• What you will do:
1) In the posts about a difficult day, what was the writer doing to a wall before plastering?
2) Extend the posts about a difficult day, beginning right after their final sentence.

• Text to read:
Hassle this evening.

Where i was working today i was chasing cables into a wall before plastering and i must have clipped the insulation on the wire exposing cable which was plastered over today or its plaster on a connecting block on another socket.I know where the fault is and the electrician has been called out this evening to fix it because the clients power was tripping out as they have had a new circuit board and breaker which is highly sensitive.

The point here is why was the circuit live in that room anyway and why were the ends of the cables that were live not covered in insulation tape ?

Why didnt i think to disconnect that circuit because it was live or insulate the cables ?

I got a shock from it earlier but i have been shocked by 240v power lots of times before and it has never done any harm.
Worthing Bazaar - A fete worse than death

vzzbux

I have had a right day today.
Firstly I got a phone call from my ex saying my daughter wants to stay with me. I think something big has kicked off but not given any details. Not surprised really, she has two brothers her seven month pregnant mum and other dad(my cousin) and her uncle all living under one roof. I was expected to have her at the drop of a hat as in today. Our house has limited room. Sophies room is just big enough for her and Robbies room is a third the size bigger and to move a fourteen year old in our home would be very hard, and not expected to consult my wife is just stupid. Have recently had a text saying panic over she is staying, thank fuck, for now anyway.
Secondly, having got back from the doctors my wife tells my Robbie has got on his elbow.

All good fun.

(Entries from a dataset)
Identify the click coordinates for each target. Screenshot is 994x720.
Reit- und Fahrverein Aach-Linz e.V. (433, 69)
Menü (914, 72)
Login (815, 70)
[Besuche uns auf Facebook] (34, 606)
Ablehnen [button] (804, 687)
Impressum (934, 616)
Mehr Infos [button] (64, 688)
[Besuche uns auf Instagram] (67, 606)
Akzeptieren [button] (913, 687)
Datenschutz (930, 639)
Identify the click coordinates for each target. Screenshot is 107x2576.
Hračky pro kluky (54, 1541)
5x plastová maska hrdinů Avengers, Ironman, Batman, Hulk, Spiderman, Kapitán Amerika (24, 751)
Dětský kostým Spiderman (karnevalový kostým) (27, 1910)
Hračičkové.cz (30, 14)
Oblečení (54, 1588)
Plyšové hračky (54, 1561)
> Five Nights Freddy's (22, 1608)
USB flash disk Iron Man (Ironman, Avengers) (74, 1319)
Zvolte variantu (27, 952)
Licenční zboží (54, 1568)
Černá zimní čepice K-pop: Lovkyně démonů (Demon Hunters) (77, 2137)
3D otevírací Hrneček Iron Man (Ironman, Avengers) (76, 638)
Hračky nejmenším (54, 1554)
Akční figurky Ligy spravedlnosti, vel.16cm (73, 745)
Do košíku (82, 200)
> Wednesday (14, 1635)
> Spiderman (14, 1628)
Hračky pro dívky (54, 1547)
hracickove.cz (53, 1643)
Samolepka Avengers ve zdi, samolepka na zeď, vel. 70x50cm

• Responses per task:
1) Chasing cables into it.

2)
V
Drokking since 1972

Peace is a lie, there's only passion.
Through passion, I gain strength.
Through strength I gain power.
Through power, I gain victory.
Through victory, my chains are broken.

I, Cosh

I just burnt my mouth on a boiled egg. The inside was a lot hotter than the outside.
We never really die.

Roger Godpleton

There was a blue stain on the bar of Dove I used to wash my hands and I noticed that it was a similar colour to the type of mouthwash we use in our household.

As a consequence, my hands have evidently seen fit to think that they are, in fact, teeth. In order to mimic the characteristics of teeth they have covered themselves in excezma so as to become hard, like enamel is.

The only way I now have to clean my hands is by dipping them in huge bowls of Aquafresh that cost me a fortune to fill up. I never used Aquafresh before the incident, but for some reason it is the only brand that works.
He's only trying to be what following how his dreams make you wanna be, man!

House of Usher

Godpleton, you don't half come out with some mad stuff these days.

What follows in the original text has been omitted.